La Sonate XII en sol Majeur débute par l’Aria del Tasso Lieto ti prendo  (Heureux, je te prends dans mes bras), air chanté à la voix sur une basse simple du violon. Matthieu Camilleri se prête lui-même au jeu de l’interprétation vocale, qui se veut toujours simple et naturelle dans l’interprétation, oscillant entre sa voix de tête et celle de poitrine (passage inconfortable, surtout pour un chanteur non professionnel). Son instrument le gênant certainement un peu, et n’ayant pas une technique vocale poussée, l’instrumentiste n’arrive pas à soigner ses fins de phrases, qui manquent de justesse et de direction. Néanmoins, l’auditeur entre ainsi dans un univers nouveau, différent du précédent, avec une attention renouvelée par la curiosité. Le mouvement suivant, Altro grave « Tormento di quest’anima » (Tourment de cette âme) fait effectivement entendre un investissement qui semble profond et tourmenté par la respiration forte que l’on peut entendre. Après la dansante Canzone Venetiana, le violoniste improvise un guilleret et presque naïf aria Quanto mai felici siete innocenti pastorelle (Comme vous êtes heureuses innocentes bergères), sur un texte – implicite à l’écoute mais noté dans le livret – extrait du livret d’opéra Ezio (1728) de Métastase.

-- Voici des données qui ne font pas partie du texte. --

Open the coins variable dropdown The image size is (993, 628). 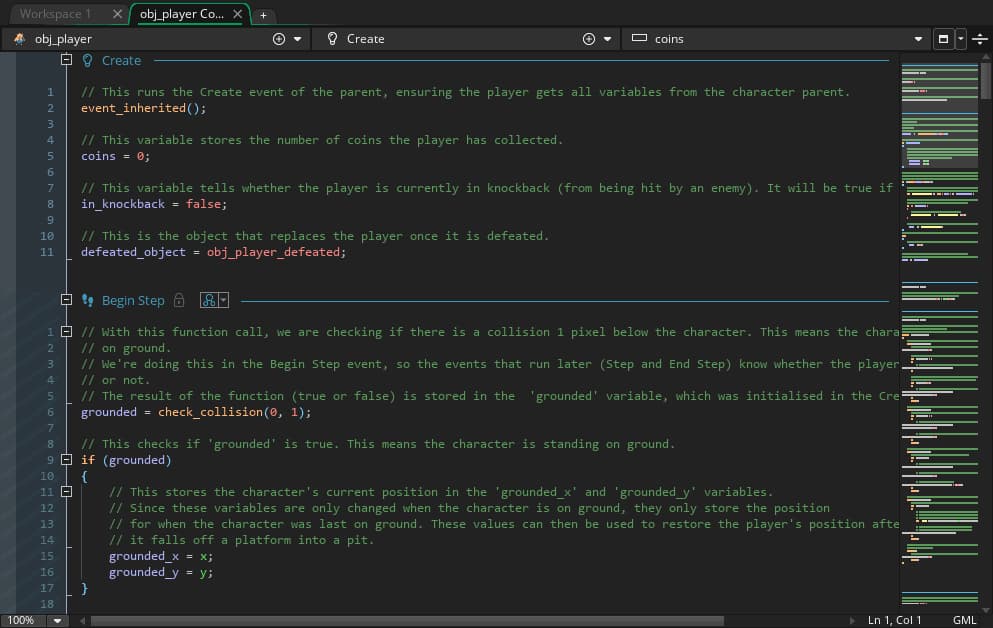click(917, 39)
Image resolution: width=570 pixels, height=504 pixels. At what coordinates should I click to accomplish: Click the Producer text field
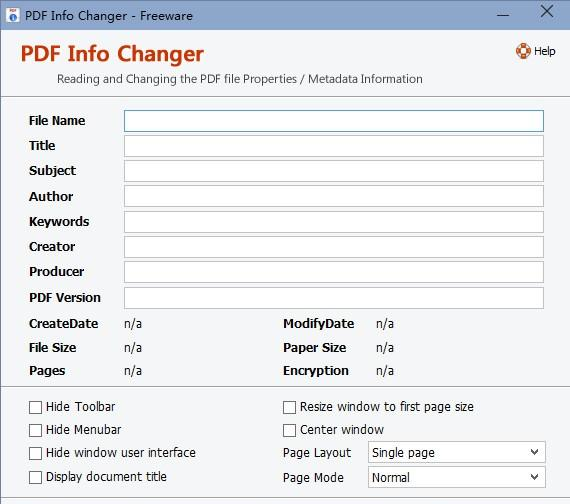coord(334,272)
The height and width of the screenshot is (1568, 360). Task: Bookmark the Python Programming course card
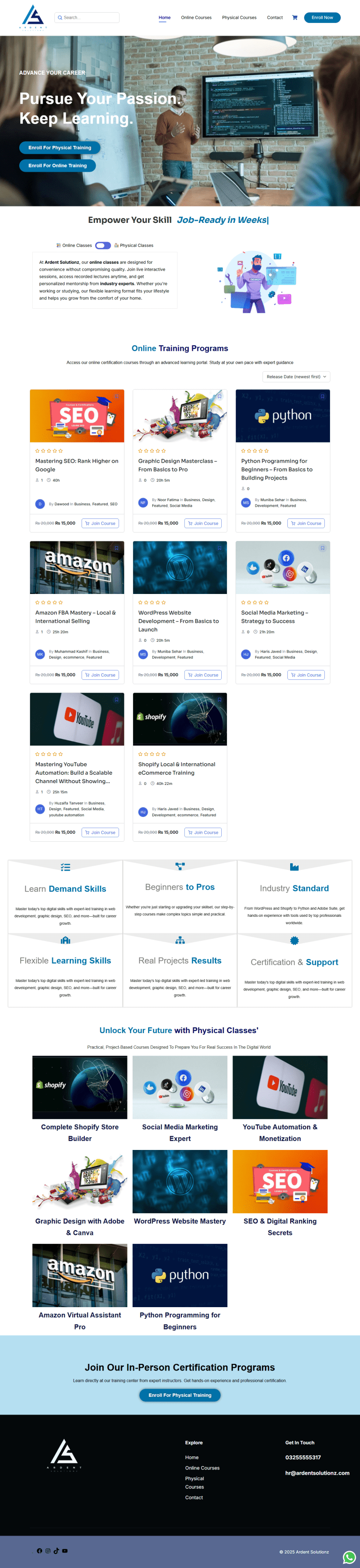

Après une relecture improvisée de l’Aria del Tasso, Matthieu Camilleri débute la Sonate en sol mineur avec l’unique mouvement ternaire qu’il nous reste à ce jour. Touché par cette pièce orpheline, l’improvisateur reconstruit la sonate en inventant les trois mouvements suivants. Les deux centraux sont construits à partir de motifs de concertos de Tartini qui ont particulièrement inspiré Camilleri, par leur mélodie et les textes – toujours de Métastase – qui les accompagnent : A rivi a fonti a fiumi correte amare lagrime (Coulez, amère larmes, jusqu’aux ruisseaux  - Concerto n° 96) et Rondinella vaga e bella (Hirondelle gracieuse et belle - Concerto n° 48). Le dernier mouvement est une suite de variations sur une basse comme l’aurait certainement imaginée le maître de Padoue. La fin en suspension prépare délicieusement à l’esseulé mais touchant Solitario Bosco Ombroso (Bois solitaires et ombragés), accompagné dans le recueil d’un poème de Paolo Rolli. Pour finir, il est offert une nouvelle reconstruction de la Sonate en mi mineur à partir des esquisses de la dernière page du manuscrit de Padoue. Comme le suggère l’invocation Senti lo fonte, senti lo mare (Ecoute la source, écoute la mer) du mouvement final Allegro Cantabile, l’inspiration musicale de cette invention authentique est fluide et claire, sans aucun obstacle à son tranquille cours. Etranger à tout spectacle et effet superflu et gratuit, Matthieu Camilleri offre une note finale fidèle à son hommage : douce et légère, laissant l’auditeur dans son état d’appréciation du temps présent.